Fig. 4: Image identification results on natural image dataset.
figure 4

The correlation maps of the measured and predicted fMRI responses to test set images for the two participants. The element in the \({m}_{{th}}\) column and \({n}_{{th}}\) row represents the correlation between the measured fMRI response for the \({m}_{{th}}\) image and the predicted fMRI response for the \({n}_{{th}}\) image.

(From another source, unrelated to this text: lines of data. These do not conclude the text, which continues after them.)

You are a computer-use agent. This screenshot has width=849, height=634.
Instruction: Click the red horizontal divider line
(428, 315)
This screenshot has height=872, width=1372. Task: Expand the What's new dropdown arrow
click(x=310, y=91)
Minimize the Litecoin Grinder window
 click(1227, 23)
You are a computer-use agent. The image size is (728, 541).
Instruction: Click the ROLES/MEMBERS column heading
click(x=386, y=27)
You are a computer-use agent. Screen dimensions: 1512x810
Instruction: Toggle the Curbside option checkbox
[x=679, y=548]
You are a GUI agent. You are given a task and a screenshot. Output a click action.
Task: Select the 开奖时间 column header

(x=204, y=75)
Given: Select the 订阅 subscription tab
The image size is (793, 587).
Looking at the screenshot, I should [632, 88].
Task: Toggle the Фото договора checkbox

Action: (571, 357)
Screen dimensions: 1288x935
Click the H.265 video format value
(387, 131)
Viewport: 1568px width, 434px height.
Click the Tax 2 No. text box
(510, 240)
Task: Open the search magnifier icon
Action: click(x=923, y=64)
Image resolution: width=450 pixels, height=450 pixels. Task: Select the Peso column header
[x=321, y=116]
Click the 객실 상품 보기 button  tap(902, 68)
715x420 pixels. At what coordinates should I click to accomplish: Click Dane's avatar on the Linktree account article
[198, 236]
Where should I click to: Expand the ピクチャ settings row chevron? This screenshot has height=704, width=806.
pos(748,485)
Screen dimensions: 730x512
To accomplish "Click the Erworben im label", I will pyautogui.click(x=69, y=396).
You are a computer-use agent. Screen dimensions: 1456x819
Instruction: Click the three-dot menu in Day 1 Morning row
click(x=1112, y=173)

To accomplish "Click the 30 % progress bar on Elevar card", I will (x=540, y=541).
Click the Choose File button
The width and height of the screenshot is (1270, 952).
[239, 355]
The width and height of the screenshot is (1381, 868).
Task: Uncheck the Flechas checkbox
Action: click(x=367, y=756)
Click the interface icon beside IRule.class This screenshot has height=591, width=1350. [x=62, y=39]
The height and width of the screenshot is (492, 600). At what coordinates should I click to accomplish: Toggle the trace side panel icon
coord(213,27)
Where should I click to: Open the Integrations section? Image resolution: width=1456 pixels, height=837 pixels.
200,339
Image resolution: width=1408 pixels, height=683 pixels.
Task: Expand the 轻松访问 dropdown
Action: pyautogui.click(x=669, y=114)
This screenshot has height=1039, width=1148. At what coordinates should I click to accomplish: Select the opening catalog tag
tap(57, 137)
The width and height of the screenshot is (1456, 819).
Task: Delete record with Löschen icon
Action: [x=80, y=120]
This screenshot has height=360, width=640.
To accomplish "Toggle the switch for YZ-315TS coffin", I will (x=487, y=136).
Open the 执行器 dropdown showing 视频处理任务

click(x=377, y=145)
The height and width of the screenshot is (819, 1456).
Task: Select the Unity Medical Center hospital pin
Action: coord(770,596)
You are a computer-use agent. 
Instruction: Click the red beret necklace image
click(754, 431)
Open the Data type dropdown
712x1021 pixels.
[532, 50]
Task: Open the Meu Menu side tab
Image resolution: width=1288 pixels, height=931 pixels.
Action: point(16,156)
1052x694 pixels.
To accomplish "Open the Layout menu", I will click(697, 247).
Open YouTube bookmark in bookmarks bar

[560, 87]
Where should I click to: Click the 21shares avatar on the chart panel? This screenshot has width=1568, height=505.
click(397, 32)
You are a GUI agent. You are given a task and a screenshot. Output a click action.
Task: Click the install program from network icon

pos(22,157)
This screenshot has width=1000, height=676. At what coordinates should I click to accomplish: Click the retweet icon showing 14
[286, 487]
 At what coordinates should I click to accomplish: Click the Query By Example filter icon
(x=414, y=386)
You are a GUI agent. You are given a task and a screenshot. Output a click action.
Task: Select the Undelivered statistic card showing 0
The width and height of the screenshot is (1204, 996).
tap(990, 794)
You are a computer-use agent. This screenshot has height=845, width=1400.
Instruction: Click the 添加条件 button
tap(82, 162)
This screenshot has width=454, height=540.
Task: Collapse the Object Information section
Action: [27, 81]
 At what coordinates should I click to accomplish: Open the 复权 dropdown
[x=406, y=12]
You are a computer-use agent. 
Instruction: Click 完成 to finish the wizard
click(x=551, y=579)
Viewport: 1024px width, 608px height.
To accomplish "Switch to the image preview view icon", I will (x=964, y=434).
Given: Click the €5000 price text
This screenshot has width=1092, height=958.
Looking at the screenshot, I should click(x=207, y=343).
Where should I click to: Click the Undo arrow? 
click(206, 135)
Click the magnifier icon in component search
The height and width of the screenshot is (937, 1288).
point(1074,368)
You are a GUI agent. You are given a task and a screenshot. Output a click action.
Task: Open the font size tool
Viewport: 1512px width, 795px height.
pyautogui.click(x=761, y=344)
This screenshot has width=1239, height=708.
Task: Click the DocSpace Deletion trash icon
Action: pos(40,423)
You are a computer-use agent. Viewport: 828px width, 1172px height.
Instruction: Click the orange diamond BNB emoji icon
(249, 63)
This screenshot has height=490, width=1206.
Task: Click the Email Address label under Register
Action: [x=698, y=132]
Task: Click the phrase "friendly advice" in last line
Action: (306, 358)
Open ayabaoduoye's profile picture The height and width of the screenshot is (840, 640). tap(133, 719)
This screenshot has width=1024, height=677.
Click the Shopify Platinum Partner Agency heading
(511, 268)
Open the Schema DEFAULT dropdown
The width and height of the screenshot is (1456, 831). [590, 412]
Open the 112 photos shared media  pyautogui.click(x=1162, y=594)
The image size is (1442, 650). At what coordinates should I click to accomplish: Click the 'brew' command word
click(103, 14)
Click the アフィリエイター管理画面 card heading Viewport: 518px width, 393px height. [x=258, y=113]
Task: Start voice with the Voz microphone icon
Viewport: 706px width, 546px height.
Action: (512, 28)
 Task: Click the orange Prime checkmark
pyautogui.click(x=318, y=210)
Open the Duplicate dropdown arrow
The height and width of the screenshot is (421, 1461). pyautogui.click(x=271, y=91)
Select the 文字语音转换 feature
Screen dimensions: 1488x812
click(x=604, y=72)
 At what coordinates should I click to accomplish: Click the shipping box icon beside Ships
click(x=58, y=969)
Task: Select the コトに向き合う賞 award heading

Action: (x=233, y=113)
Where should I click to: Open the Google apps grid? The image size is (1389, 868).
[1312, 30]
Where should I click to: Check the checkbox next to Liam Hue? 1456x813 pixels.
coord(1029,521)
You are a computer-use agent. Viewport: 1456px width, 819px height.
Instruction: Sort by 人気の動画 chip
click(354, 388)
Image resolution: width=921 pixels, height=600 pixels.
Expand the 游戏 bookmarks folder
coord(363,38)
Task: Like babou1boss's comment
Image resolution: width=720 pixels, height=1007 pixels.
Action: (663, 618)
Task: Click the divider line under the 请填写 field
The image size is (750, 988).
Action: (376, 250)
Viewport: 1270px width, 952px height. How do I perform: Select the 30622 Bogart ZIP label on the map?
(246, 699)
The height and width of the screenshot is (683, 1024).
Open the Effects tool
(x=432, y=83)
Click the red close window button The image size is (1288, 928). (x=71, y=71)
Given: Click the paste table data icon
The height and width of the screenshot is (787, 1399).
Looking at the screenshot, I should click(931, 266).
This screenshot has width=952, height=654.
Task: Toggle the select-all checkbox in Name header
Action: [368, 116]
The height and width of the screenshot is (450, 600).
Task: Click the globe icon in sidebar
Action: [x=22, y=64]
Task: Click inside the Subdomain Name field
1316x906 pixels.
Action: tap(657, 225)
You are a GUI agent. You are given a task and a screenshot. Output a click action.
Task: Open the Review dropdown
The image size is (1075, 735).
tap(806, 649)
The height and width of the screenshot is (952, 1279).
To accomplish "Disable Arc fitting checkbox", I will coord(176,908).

Effect of hyperparameters on decoding tasks

The selection of hyper-parameters directly affects the performance of downstream decoding tasks. To evaluate the impact of hyper-parameters on the image reconstruction task, we investigated the reconstruction performance with two hyper-parameters: the number of selected voxels and the number of averaged images. Specifically, we examined the reconstruction performance using 50, 100, 200, and 500 voxels and 1, 5, 10, 15, 20, 25, and 30 images on the handwritten character dataset. As illustrated in Fig. 5a, the PCC index increased with the number of images and reached its peak at the voxel number of 200. Conversely, the SSIM index decreased with the increase in the number of images and reached its peak at the voxel number of 200 and 500. A larger number of voxels contained more stimulus information but also introduced more noise. Similarly, a larger number of images made the reconstruction more realistic but also blurred the reconstruction. To evaluate the impact of hyper-parameters on the image identification task, we investigated the identification accuracies with 100, 500, 1000, and 2000 voxels. As depicted in Fig. 5b, our approach achieved the highest accuracies when 500 voxels were utilized.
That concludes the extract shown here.